• _REQUIRED WORK_:
A verbatim reproduction of the lines below, from the line containing "د افغانستان اړوند مطالب (1278, 1571)" through the line containing "[Follow us on Youtube] (621, 1506)", both ends included, is the whole required output.

• _RECORDS SUPPLIED_:
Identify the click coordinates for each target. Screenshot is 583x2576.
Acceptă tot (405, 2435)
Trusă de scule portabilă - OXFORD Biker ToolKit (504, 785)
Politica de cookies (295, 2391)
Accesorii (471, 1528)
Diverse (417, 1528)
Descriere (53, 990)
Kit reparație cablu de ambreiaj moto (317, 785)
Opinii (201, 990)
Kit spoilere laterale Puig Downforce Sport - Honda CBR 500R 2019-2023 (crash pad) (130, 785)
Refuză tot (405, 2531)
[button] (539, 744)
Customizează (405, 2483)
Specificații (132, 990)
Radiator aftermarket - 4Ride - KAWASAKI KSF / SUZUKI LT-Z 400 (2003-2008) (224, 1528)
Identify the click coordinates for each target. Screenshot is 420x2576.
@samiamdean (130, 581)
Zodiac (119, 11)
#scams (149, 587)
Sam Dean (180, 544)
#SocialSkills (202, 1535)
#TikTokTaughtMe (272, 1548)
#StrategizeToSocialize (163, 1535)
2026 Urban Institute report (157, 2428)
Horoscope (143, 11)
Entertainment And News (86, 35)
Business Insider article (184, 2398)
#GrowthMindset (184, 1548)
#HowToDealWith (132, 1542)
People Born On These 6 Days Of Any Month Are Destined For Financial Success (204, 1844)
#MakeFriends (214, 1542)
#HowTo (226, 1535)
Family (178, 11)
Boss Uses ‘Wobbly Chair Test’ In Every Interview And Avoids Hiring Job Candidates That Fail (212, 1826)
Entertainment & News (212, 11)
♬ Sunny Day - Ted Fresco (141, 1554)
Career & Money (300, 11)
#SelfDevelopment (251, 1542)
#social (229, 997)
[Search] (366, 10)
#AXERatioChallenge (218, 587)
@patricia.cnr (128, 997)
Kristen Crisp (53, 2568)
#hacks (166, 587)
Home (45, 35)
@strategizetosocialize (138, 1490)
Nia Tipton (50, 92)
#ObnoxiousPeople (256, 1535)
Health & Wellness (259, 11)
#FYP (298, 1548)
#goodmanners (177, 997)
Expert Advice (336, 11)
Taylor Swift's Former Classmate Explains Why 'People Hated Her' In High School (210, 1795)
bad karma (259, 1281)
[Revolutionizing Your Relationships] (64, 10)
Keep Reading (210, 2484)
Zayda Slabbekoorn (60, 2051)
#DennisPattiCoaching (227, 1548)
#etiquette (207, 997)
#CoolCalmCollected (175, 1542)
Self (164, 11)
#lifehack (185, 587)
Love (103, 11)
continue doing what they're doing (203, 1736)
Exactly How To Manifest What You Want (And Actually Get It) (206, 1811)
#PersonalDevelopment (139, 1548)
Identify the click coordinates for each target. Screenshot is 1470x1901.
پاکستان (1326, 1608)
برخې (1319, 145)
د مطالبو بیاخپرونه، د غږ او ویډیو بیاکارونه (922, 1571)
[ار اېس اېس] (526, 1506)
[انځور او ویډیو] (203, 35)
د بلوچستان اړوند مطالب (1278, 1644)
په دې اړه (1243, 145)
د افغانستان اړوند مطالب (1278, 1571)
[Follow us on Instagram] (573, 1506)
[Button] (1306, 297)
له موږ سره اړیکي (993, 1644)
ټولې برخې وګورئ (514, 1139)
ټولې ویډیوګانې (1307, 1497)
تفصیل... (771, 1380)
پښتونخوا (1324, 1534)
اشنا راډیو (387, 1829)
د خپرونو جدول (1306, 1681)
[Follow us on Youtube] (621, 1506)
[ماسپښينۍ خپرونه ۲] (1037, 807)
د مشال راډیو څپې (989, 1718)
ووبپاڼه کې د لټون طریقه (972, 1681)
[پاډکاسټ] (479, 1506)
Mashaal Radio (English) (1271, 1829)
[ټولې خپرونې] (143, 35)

• _OUTPUT OF THE TASK_:
د افغانستان اړوند مطالب (1278, 1571)
[Follow us on Instagram] (573, 1506)
[Button] (1306, 297)
له موږ سره اړیکي (993, 1644)
ټولې برخې وګورئ (514, 1139)
ټولې ویډیوګانې (1307, 1497)
تفصیل... (771, 1380)
پښتونخوا (1324, 1534)
اشنا راډیو (387, 1829)
د خپرونو جدول (1306, 1681)
[Follow us on Youtube] (621, 1506)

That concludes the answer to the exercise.